Because part or all of a prenuptial agreement may be found void if it contains prohibited material, it is important to work with an attorney who can ensure your prenuptial agreement both follows the law and is more likely to be upheld by a court.

What a North Carolina Prenuptial Agreement Should Include

There are certain essentials to creating a valid prenuptial agreement:

  • The agreement must be in writing and executed before the marriage.
  • The agreement must be fair and reasonable and based on full disclosure by both parties of all assets and liabilities.
  • One lawyer cannot fairly represent both parties. Each party to the agreement should have their own attorney to prepare and review the documents and answer all questions before signing.

Without a prenuptial agreement, assets could end up in the hands of your spouse’s children from a previous marriage instead of your own children, or they could go to a mate who achieved nothing financially while you became a success.

Common Prenuptial Agreement Disputes and How to Handle Them

Disputes involving a prenuptial agreement may arise while the agreement is being created or when one spouse attempts to enforce the agreement.

Common disputes during the agreement’s creation include:

  • Whether to create a prenuptial agreement at all. Couples should work together to discuss the pros and cons.
  • What to include in a prenuptial agreement. When a couple disagrees on the terms, mediation and the help of the partners’ respective attorneys can help resolve issues and forge an agreement both can support.
  • How long the agreement should last. A “sunset” clause can be used to specify when a prenuptial agreement should expire, or the agreement can stand indefinitely.

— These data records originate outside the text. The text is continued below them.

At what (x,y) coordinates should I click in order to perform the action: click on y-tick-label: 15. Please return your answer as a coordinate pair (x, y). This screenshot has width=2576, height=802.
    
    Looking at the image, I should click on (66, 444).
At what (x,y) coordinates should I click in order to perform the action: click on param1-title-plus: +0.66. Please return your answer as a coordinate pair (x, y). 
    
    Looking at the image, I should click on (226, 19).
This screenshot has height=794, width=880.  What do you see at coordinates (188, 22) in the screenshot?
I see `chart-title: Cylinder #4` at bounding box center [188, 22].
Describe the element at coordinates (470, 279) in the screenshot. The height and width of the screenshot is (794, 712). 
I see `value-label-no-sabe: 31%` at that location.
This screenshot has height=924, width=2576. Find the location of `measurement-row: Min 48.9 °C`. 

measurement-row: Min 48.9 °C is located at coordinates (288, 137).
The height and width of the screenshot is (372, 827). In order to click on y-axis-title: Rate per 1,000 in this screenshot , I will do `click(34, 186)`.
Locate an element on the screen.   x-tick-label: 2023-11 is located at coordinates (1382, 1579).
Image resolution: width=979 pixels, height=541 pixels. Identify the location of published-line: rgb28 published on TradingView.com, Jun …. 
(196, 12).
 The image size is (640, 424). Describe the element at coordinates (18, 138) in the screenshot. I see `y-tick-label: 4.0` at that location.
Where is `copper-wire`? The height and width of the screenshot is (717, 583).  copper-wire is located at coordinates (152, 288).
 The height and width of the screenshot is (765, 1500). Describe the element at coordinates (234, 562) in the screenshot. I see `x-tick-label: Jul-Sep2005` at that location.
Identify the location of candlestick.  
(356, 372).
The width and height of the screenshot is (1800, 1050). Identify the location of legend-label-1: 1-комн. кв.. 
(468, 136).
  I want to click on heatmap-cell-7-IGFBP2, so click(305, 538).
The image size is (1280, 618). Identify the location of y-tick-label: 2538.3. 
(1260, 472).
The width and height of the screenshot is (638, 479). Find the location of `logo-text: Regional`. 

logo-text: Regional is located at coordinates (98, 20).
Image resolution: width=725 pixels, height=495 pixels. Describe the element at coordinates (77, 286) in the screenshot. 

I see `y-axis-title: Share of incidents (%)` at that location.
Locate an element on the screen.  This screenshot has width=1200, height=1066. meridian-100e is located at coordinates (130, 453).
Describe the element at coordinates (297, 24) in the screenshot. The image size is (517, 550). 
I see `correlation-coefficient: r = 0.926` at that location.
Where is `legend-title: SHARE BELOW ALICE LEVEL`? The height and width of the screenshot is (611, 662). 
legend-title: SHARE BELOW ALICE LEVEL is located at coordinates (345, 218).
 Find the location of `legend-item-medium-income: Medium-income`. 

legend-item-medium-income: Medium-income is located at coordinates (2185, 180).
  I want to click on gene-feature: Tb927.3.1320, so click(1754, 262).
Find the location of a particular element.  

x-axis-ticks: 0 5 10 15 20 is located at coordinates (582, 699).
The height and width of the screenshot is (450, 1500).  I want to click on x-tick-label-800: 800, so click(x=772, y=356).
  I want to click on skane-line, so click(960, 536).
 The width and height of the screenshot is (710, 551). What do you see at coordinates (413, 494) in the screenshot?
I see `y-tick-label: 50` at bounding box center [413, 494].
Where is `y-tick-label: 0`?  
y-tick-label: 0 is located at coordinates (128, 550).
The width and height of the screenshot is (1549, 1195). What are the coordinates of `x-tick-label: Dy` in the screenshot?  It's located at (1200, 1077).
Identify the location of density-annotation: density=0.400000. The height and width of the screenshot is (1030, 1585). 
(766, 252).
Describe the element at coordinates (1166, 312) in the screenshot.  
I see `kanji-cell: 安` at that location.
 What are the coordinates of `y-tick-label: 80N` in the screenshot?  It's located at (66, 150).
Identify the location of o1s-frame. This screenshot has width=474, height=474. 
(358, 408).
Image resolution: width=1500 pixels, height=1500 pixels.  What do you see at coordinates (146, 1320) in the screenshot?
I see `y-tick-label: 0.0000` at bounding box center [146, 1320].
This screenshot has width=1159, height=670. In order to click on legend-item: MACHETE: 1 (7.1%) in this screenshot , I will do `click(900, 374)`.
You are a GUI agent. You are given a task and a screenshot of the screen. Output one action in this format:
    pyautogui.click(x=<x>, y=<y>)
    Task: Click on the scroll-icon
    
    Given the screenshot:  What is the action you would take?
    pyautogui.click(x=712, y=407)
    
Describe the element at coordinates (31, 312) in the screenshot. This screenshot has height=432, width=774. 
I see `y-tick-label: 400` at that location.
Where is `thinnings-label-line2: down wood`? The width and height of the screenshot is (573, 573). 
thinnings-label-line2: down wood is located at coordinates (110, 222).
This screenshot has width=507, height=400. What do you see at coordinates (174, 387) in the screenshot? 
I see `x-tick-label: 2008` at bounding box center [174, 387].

Common disputes during the agreement’s enforcement include:

  • One of the spouses claims he or she was pressured into the agreement. Unless you can both agree voluntarily to create a prenup, it may be wiser to wait.
  • One or more of the provisions are invalid. When each partner works with their own attorney, these risks are reduced. However, even if a certain provision is invalid, the court may still choose to enforce other valid provisions that do not rely on the invalid provision.
  • The information provided was false or incomplete. Complete transparency is necessary to create a valid prenuptial agreement – and it can help the partners start their marriage in an atmosphere of trust and openness.
  • Each spouse did not have their own independent counsel. Each spouse’s separate interests are at stake, so each spouse must be represented by an attorney who is looking out only for that person’s interest.
  • The agreement, or some part of it, is “unconscionable” or grossly unfair. These agreements will not be enforced by the court, even if both parties willingly agreed to the terms.